SILICATE DIAGENESIS IN MICROBIALLY ACTIVE SEDIMENTS OF THE ATLANTIC COASTAL PLAIN, SC

Microbial acetogenesis has been shown to be the most significant organic-acid producing mechanism during low temperature diagenesis of Atlantic Coastal Plain sediments. Microbial processes have an important role in mineral dissolution and providing material for mineral precipitation. Field and laboratory evidence show that sediments at Lake City, SC contain viable microorganisms actively producing organic-acids (formate and acetate).
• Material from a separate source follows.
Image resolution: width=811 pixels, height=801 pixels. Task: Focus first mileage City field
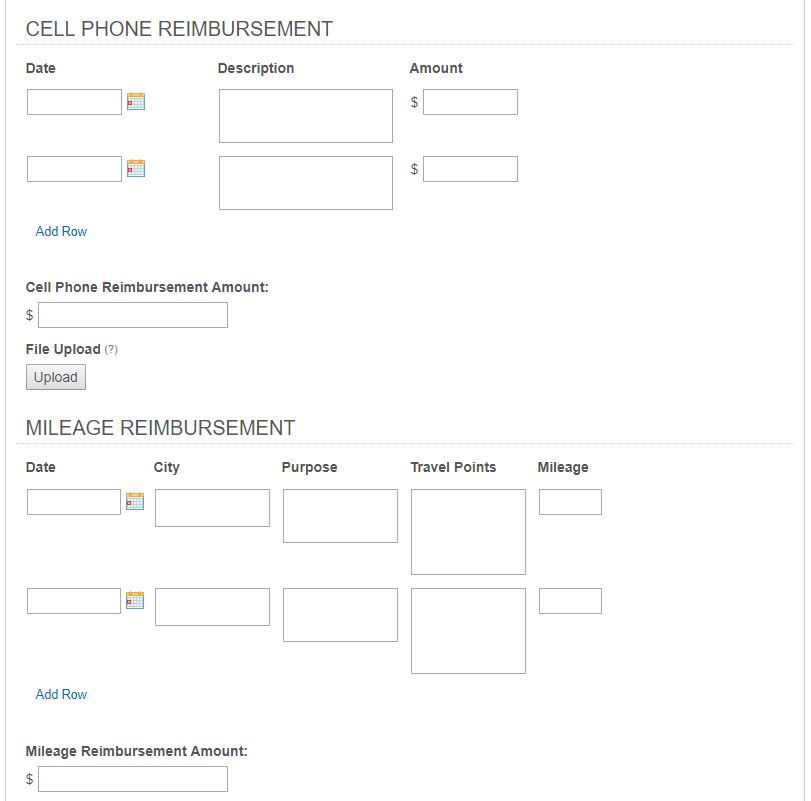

A description of the K₂O-SiO₂-AlO₂ diagenetic phases formed in Atlantic Coastal Plain sediments at Lake City, SC is provided.

To evaluate low temperature diagenetic products in microbially contaminated sediments at Lake City, SC, 40 m of core material was examined by light microscopy, scanning and transmission electron microscopy (SEM, TEM), X-ray diffraction analysis (XRD) and electron microprobe (EM). Geochemical modeling of the present-day groundwater composition provided mineral saturation indices for select silicate phases. Air permeability and Hg-porosimetry measurements were obtained to quantify the heterogeneity in fluid transport mechanisms between sands and clays.
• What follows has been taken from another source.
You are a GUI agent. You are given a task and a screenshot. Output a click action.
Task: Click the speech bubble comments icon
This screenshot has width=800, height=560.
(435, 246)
Lake City, SC sediments are deltaic sands, silts and clays, with minor carbonate and silica cemented zones. Quartz, k-feldspar, mica, and illite/smectite are the dominant detrital minerals. Scanning electron microscopy supports XRD findings of opal-CT, clinoptilolite, and authigenic k-feldspar. Authigenesis is most dominant in fine-grain silts where opal-CT and clinoptilolite occur as pore-filling cements and syntaxial to detrital species. In the silts, multiple episodes of authigenic k-feldspar and opal-CT observed in SEM. A complex precipitation history is to be expected where microbial processes are active in mineral dissolution and providing material for mineral precipitation.